BEIRUT (AP) – A gunman demanding a Beirut bank let him withdraw his trapped savings to pay his father’s medical bills took up to 10 people hostage in a seven-hour standoff on Thursday before surrendering in exchange for what a family lawyer said was USD35,000 of his money.
Bassam al-Sheikh Hussein, a 42-year-old food-delivery driver, was promptly arrested and taken away by police as he walked out of the bank. No one was injured.
Hussein’s wife, Mariam Chehadi, who was standing outside, told reporters that her husband “did what he had to do”.
The hostage drama in the city’s bustling Hamra district was the latest painful episode in Lebanon’s economic free-fall, now in its third year. The country’s cash-strapped banks since 2019 have slapped strict limits on withdrawals of foreign currency assets, tying up the savings of millions of people.

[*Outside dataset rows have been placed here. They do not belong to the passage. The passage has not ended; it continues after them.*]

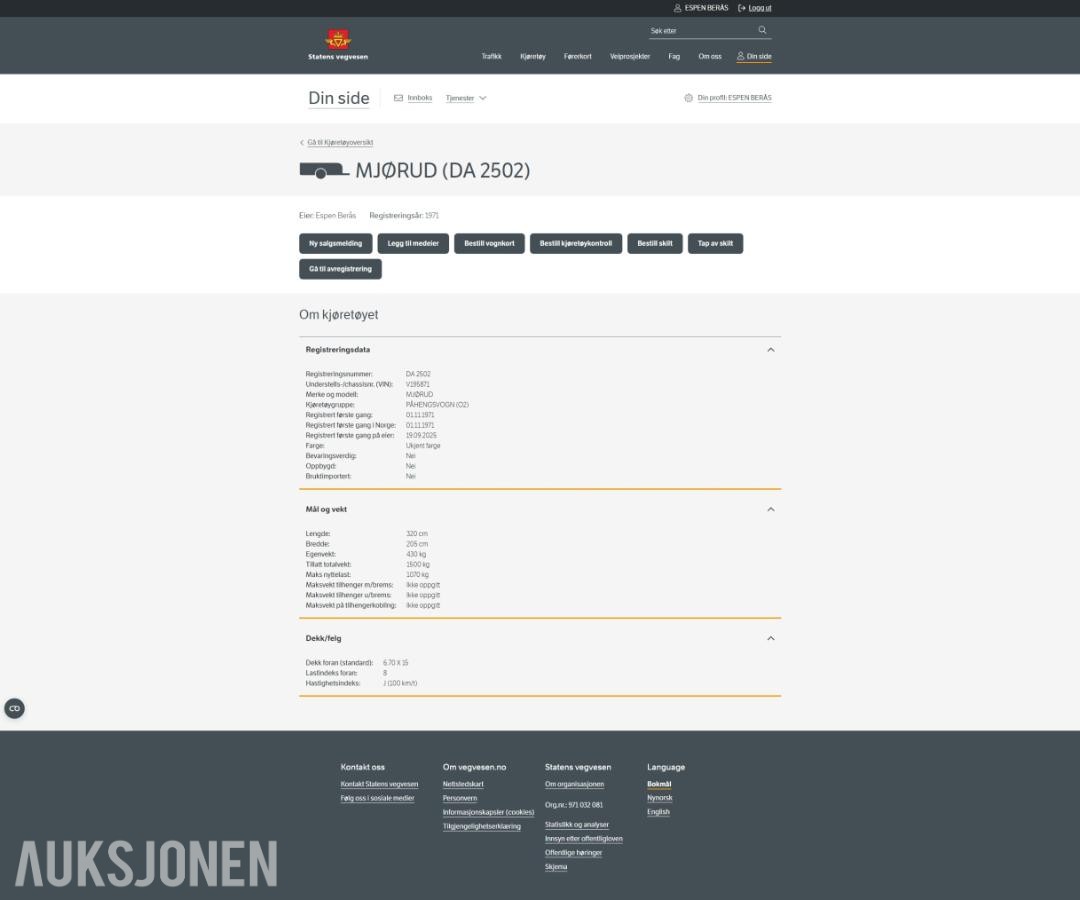Open the Innboks envelope icon
The height and width of the screenshot is (900, 1080).
click(x=398, y=98)
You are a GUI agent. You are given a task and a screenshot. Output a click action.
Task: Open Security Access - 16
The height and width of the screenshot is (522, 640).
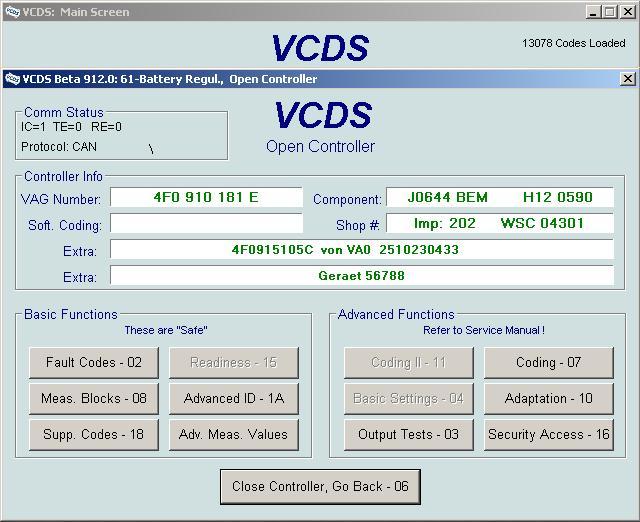click(548, 435)
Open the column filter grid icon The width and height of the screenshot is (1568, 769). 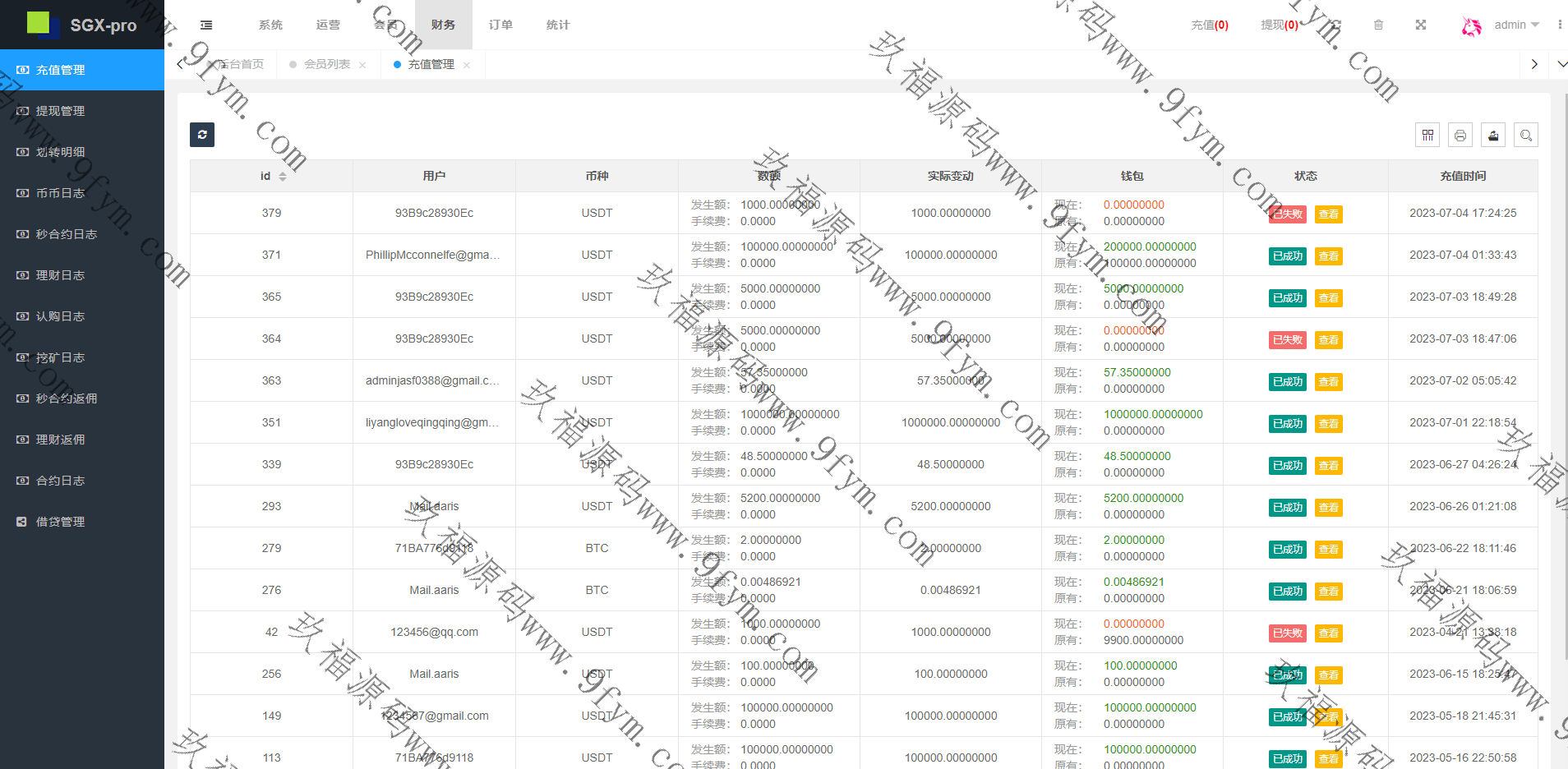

Dozens of protesters gathered outside during the standoff, chanting slogans against the Lebanese government and banks and hoping that the gunman would get his money. Some bystanders hailed him as a hero.
Authorities said Hussein entered the bank with a shotgun and a canister of gasoline, fired three warning shots and locked himself in with his hostages, threatening to set himself on fire unless he was allowed to take out his money.
Hussein had USD210,000 trapped in Federal Bank and had been struggling to withdraw his money to pay his father’s medical bills and other expenses, according to the family and others involved in the negotiations.
“My brother is not a scoundrel. He is a decent man. He takes what he has from his own pocket to give to others,” Hussein’s brother Atef, standing outside the bank, said during the stand-off.